Since this is Uber prescient... Here's a small teaser of what's in store when I unleash: The Fallout of Bad Choices...

When high yield bond funds start making that whooshing and sucking sound, like the surf going out before a tidal wave, beware...


Since 2008, bond fund assets went from $1.6 trillion to $4.1 trillion. Conversely, dealer inventories of corporate bonds have shrunk 75% and daily trading volumes have shrunk 50%.


Translated, any semblance of structural liquidity in this market has gone up in smoke, like Jeannie trying to avoid Major's Nelson & Healy.  


With a larger market and thinner liquidity, when all the elephants try to squeeze out the door at the same time, this will result in panic and a violent gap down.


No one wants to hold on to highly leveraged, under insured depreciating paper, so junk and high yield bonds get hit first. Hint, watch the high yield bond ETF flows. 


Prices will rise, yields will fall, participants will attempt to liquidate, credit spreads will surge (junk vs Treasury yields), then the dominoes start falling, and its deja vu, all over again.

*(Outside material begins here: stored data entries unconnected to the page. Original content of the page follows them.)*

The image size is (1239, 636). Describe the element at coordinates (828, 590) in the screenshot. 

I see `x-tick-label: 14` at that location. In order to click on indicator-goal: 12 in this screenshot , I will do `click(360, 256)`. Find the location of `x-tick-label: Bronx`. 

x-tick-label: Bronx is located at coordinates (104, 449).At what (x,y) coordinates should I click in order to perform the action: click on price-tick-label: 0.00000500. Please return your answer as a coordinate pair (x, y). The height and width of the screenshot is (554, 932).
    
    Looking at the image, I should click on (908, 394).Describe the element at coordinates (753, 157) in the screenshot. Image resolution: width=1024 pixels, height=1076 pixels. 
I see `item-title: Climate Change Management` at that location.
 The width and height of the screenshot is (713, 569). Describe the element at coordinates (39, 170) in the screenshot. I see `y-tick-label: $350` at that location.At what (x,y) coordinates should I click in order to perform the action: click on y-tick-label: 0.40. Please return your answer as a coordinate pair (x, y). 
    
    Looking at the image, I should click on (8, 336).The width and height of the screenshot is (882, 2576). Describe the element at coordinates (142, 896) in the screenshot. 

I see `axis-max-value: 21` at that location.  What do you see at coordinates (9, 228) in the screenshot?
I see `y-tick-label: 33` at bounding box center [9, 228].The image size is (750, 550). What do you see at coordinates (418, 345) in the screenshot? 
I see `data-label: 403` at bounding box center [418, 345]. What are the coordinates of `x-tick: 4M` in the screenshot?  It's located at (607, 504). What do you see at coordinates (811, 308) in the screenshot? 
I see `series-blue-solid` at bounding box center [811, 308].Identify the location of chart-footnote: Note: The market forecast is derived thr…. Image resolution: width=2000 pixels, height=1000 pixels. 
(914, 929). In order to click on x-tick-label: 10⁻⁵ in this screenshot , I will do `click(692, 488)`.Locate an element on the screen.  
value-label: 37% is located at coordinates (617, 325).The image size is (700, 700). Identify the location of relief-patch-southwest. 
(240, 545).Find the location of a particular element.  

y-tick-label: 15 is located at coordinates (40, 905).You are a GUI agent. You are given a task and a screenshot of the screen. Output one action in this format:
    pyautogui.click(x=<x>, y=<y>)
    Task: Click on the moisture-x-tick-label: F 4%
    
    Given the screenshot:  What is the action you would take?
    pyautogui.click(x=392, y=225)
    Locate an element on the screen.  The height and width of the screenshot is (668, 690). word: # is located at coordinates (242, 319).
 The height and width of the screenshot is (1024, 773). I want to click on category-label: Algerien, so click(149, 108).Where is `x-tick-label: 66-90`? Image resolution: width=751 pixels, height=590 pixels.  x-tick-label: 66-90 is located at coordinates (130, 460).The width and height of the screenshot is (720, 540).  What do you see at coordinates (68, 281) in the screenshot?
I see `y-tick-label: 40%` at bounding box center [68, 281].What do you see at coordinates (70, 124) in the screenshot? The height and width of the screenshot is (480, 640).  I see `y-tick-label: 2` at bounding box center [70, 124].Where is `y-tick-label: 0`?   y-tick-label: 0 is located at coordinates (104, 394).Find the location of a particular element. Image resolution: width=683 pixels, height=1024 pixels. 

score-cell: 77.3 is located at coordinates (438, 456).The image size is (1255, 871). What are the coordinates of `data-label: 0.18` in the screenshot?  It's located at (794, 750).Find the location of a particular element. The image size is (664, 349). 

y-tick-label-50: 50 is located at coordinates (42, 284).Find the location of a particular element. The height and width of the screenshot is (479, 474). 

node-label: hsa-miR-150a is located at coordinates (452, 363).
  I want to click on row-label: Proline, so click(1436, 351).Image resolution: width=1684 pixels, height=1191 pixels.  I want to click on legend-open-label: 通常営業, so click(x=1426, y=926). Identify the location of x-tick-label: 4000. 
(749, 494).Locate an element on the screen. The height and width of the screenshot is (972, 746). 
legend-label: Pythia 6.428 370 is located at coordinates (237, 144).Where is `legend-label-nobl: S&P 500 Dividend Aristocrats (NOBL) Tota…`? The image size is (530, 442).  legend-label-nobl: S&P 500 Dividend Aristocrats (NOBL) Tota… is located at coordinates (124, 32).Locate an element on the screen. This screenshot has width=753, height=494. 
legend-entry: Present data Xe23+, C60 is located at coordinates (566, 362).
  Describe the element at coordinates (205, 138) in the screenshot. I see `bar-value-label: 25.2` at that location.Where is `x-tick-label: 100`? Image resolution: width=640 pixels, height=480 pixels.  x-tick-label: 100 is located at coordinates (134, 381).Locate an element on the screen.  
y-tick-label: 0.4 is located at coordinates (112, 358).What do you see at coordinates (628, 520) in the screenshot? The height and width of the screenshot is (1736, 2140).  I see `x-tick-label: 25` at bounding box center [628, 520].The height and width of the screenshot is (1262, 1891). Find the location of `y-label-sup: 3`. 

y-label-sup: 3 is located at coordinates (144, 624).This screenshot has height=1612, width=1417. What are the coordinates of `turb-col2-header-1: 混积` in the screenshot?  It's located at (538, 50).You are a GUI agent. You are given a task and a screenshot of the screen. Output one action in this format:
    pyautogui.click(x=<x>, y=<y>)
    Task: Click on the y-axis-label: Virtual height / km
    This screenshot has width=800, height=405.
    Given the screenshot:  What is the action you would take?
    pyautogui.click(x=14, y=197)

Who's on the hook for the underfunded swap that "backs" that instrument?  How much of that "backing" has been used as collateral to leverage other deals?  You get the picture.


In today's news from Forbes...  Retail-cash outflows from high-yield funds ballooned to a shocking, record $7.07 billion in the week ended Aug. 6, with ETFs representing just 18% of the sum, or roughly $1.28 billion, according to Lipper. The huge redemption blows out past the prior record outflow of $4.63 billion in June 2013.


With four straight weeks of outflows from the asset class totaling $12.6 billion, the four-week trailing average expands to negative $3.15 billion per week, from $1.4 billion last week. This reading is also a record, eclipsing a prior record at $2.8 billion, also in June 2013.


The full-year reading is now deeply in the red, at $5.9 billion, with 43% of the withdrawal tied to ETFs. One year ago at this time outflows were $3.9 billion, with 15% linked to the ETF segment.

Zoiks! its not just the high yield junk...  Geoff Cutmore at CNBC Europe reports...  Pimco's Total Return Fund, the world's largest bond fund which is managed by Bill Gross, had net outflows of $830 million in July, marking its 15th straight month of outflows, according to data from Morningstar.


Dieter Wemmer CFO of parent company Allianz: institutional investors are sticking with the bond fund. "Retail money is leaving, the retail customers maybe are more sensitive to newspaper articles."


The Nattering One muses... In 15 months, Pimco's fund has shrunk 22%; or $65 billion from a record high of $292.9 billion in April 2013 to $223 billion.